» Required work
The listing below contains a span that opens with the line containing "The height and width of the screenshot is (288, 513)." and closes with the line containing "Click změnit link". Return that span exactly.

····················

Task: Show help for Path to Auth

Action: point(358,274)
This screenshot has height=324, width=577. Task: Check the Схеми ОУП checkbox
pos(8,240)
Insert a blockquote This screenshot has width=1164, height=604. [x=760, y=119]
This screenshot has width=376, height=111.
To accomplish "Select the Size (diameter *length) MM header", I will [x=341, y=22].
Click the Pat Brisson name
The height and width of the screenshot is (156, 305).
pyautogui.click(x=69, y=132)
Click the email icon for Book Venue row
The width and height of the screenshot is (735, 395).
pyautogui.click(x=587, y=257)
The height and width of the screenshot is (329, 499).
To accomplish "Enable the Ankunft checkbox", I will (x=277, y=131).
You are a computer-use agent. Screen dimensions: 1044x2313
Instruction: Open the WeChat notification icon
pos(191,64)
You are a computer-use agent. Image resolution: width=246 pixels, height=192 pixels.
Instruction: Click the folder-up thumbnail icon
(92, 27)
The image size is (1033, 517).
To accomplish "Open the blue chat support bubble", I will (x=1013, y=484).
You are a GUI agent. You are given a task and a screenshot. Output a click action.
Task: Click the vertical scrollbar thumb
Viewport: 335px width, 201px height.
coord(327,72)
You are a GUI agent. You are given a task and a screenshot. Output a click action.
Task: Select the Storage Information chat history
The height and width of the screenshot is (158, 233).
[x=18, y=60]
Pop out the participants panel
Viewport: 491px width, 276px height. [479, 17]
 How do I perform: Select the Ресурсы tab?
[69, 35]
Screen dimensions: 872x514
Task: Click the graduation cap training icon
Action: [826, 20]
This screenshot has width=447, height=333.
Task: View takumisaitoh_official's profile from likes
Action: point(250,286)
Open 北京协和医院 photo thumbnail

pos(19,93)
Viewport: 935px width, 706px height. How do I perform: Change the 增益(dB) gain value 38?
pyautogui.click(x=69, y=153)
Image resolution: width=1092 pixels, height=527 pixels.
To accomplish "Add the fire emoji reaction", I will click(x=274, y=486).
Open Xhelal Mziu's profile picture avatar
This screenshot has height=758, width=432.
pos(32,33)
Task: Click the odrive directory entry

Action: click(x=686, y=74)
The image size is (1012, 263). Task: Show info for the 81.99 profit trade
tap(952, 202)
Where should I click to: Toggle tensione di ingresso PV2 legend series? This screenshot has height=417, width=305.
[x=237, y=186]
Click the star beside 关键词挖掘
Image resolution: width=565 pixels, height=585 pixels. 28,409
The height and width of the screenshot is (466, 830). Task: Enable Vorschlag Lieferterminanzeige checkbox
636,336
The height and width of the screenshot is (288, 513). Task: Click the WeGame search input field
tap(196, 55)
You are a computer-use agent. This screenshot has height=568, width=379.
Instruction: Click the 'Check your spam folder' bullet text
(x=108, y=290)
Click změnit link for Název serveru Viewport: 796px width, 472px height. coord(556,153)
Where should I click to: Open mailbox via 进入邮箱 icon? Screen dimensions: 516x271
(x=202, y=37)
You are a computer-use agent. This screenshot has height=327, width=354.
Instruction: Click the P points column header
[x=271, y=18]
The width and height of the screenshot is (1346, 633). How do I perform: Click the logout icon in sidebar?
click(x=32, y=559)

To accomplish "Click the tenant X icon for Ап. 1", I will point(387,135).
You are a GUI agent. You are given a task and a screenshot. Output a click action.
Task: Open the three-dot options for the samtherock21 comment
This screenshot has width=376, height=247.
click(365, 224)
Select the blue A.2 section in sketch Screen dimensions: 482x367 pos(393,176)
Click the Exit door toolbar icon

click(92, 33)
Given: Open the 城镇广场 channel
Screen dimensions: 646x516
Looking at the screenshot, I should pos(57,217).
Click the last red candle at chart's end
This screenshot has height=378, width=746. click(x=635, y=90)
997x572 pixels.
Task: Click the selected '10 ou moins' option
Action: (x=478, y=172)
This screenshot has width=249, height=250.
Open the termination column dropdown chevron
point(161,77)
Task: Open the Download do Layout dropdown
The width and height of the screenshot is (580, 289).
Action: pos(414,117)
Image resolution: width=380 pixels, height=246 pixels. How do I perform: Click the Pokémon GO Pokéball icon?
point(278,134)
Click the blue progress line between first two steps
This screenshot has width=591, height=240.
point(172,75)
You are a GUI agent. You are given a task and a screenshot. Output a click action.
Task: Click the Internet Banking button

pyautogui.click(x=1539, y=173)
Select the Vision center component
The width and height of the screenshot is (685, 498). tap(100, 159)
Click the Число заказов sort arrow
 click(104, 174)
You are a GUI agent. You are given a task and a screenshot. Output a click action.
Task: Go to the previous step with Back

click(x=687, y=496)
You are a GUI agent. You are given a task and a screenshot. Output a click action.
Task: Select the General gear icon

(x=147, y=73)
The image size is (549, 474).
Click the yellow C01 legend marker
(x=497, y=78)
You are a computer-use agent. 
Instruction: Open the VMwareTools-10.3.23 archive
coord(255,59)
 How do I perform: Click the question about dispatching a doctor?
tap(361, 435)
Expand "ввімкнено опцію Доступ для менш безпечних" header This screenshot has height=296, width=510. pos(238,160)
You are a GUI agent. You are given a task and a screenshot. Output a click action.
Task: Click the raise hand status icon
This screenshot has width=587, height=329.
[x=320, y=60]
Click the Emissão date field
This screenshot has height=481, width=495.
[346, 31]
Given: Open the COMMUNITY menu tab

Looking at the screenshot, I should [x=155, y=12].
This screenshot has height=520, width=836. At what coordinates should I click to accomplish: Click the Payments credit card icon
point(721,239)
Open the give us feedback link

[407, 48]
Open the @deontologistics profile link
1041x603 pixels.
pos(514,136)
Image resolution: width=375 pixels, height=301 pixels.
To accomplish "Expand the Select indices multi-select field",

····················

» Answer to the exercise
The height and width of the screenshot is (288, 513). Task: Click the WeGame search input field
tap(196, 55)
You are a computer-use agent. This screenshot has height=568, width=379.
Instruction: Click the 'Check your spam folder' bullet text
(x=108, y=290)
Click změnit link for Název serveru Viewport: 796px width, 472px height. coord(556,153)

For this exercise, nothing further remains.